◆ Document section
------------------------------------------------------------
Posted by Mark Hamstra <ma...@clearstorydata.com>.
https://issues.apache.org/jira/browse/SPARK-1081?jql=project%20%3D%20SPARK%20AND%20text%20~%20Annotate


On Thu, Apr 3, 2014 at 9:24 AM, Philip Ogren <ph...@oracle.com>wrote:

>  I can appreciate the reluctance to expose something like the
> JobProgressListener as a public interface.  It's exactly the sort of thing
> that you want to deprecate as soon as something better comes along and can
> be a real pain when trying to maintain the level of backwards
> compatibility  that we all expect from commercial grade software.  Instead
> of simply marking it private and therefore unavailable to Spark developers,
> it might be worth incorporating something like a @Beta annotation<http://docs.guava-libraries.googlecode.com/git/javadoc/com/google/common/annotations/Beta.html>which you could sprinkle liberally throughout Spark that communicates "hey
> use this if you want to cause its here now" and "don't come crying if we
> rip it out or change it later."  This might be better than simply marking
> so many useful functions/classes as private.  I bet such an annotation
> could generate a compile warning/error for those who don't want to risk
> using them.
>
>
> On 04/02/2014 06:40 PM, Patrick Wendell wrote:
>
> Hey Phillip,
>
>  Right now there is no mechanism for this. You have to go in through the
> low level listener interface.
>
>  We could consider exposing the JobProgressListener directly - I think
> it's been factored nicely so it's fairly decoupled from the UI. The concern
> is this is a semi-internal piece of functionality and something we might,
> e.g. want to change the API of over time.
>
>  - Patrick
>
>
> On Wed, Apr 2, 2014 at 3:39 PM, Philip Ogren <ph...@oracle.com>wrote:
>
>> What I'd like is a way to capture the information provided on the stages
>> page (i.e. cluster:4040/stages via IndexPage).  Looking through the Spark
>> code, it doesn't seem like it is possible to directly query for specific
>> facts such as how many tasks have succeeded or how many total tasks there
>> are for a given active stage.  Instead, it looks like all the data for the
>> page is generated at once using information from the JobProgressListener.
------------------------------------------------------------
◆ Material
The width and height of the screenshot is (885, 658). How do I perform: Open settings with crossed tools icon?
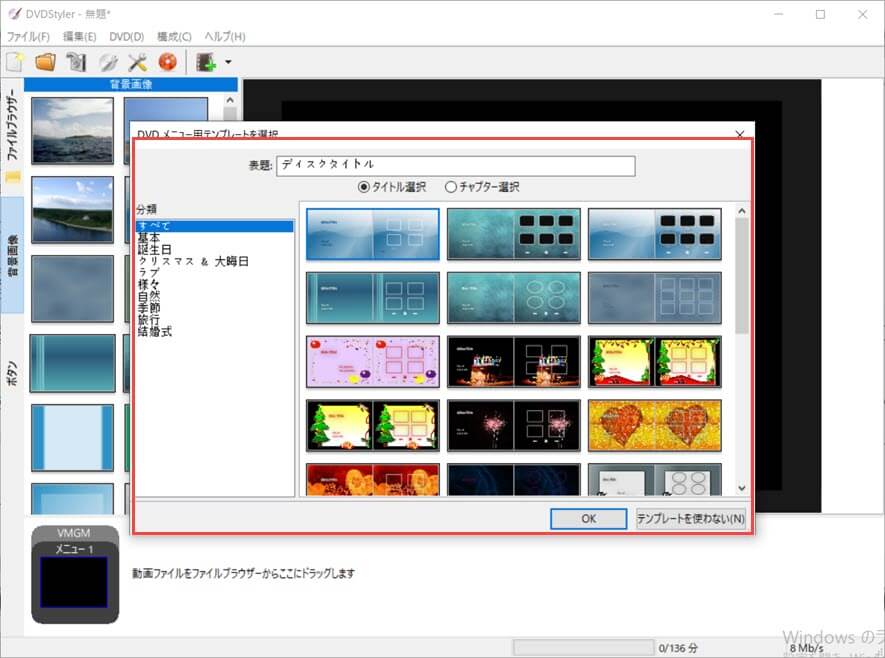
------------------------------------------------------------
◆ Things to do
1. In the Spark mailing-list thread, what kind of annotation does Philip Ogren suggest adding instead of marking things private?
2. Using the Spark mailing-list thread, decide whether each statement is accurate, answering yes or no and quoting the words that settle it.
(a) Patrick Wendell says a mechanism already exists for capturing the stages page information.
(b) Patrick Wendell describes the JobProgressListener as fairly decoupled from the UI.
(c) Philip Ogren's first message in the thread was sent on Apr 3, 2014.
3. Extend the Spark mailing-list thread, picking up right after its final sentence.

◆ Task-by-task answers
1. A @Beta annotation.

2.
(a) No: "Right now there is no mechanism for this."
(b) Yes: "it's been factored nicely so it's fairly decoupled from the UI."
(c) No: "On Wed, Apr 2, 2014 at 3:39 PM, Philip Ogren"

3.
>> It doesn't seem like I have any way to programmatically access this
>> information myself.  I can't even instantiate my own JobProgressListener
>> because it is spark package private.  I could implement my SparkListener
>> and gather up the information myself.  It feels a bit awkward since classes
>> like Task and TaskInfo are also spark package private.  It does seem
>> possible to gather up what I need but it seems like this sort of
>> information should just be available without by implementing a custom
>> SparkListener (or worse screen scraping the html generated by StageTable!)
>>
>> I was hoping that I would find the answer in MetricsServlet which is
>> turned on by default.  It seems that when I visit
>> http://cluster:4040/metrics/json/ I should be able to get everything I
>> want but I don't see the basic stage/task progress information I would
>> expect.  Are there special metrics properties that I should set to get this
>> info?  I think this would be the best solution - just give it the right URL
>> and parse the resulting JSON - but I can't seem to figure out how to do
>> this or if it is possible.
>>
>> Any advice is appreciated.
>>
>> Thanks,
>> Philip
>>
>>
>>
>> On 04/01/2014 09:43 AM, Philip Ogren wrote:
>>
>>> Hi DB,
>>>
>>> Just wondering if you ever got an answer to your question about
>>> monitoring progress - either offline or through your own investigation.
>>>  Any findings would be appreciated.
>>>
>>> Thanks,
>>> Philip
>>>
>>> On 01/30/2014 10:32 PM, DB Tsai wrote:
>>>
>>>> Hi guys,
>>>>
>>>> When we're running a very long job, we would like to show users the
>>>> current progress of map and reduce job. After looking at the api document,
>>>> I don't find anything for this. However, in Spark UI, I could see the
>>>> progress of the task. Is there anything I miss?
>>>>
>>>> Thanks.
>>>>
>>>> Sincerely,
>>>>
>>>> DB Tsai
>>>> Machine Learning Engineer
>>>> Alpine Data Labs
>>>> --------------------------------------
>>>> Web: http://alpinenow.com/
>>>>
>>>
>>>
>>
>
>

Re: Is there a way to get the current progress of the job?

Posted by Philip Ogren <ph...@oracle.com>.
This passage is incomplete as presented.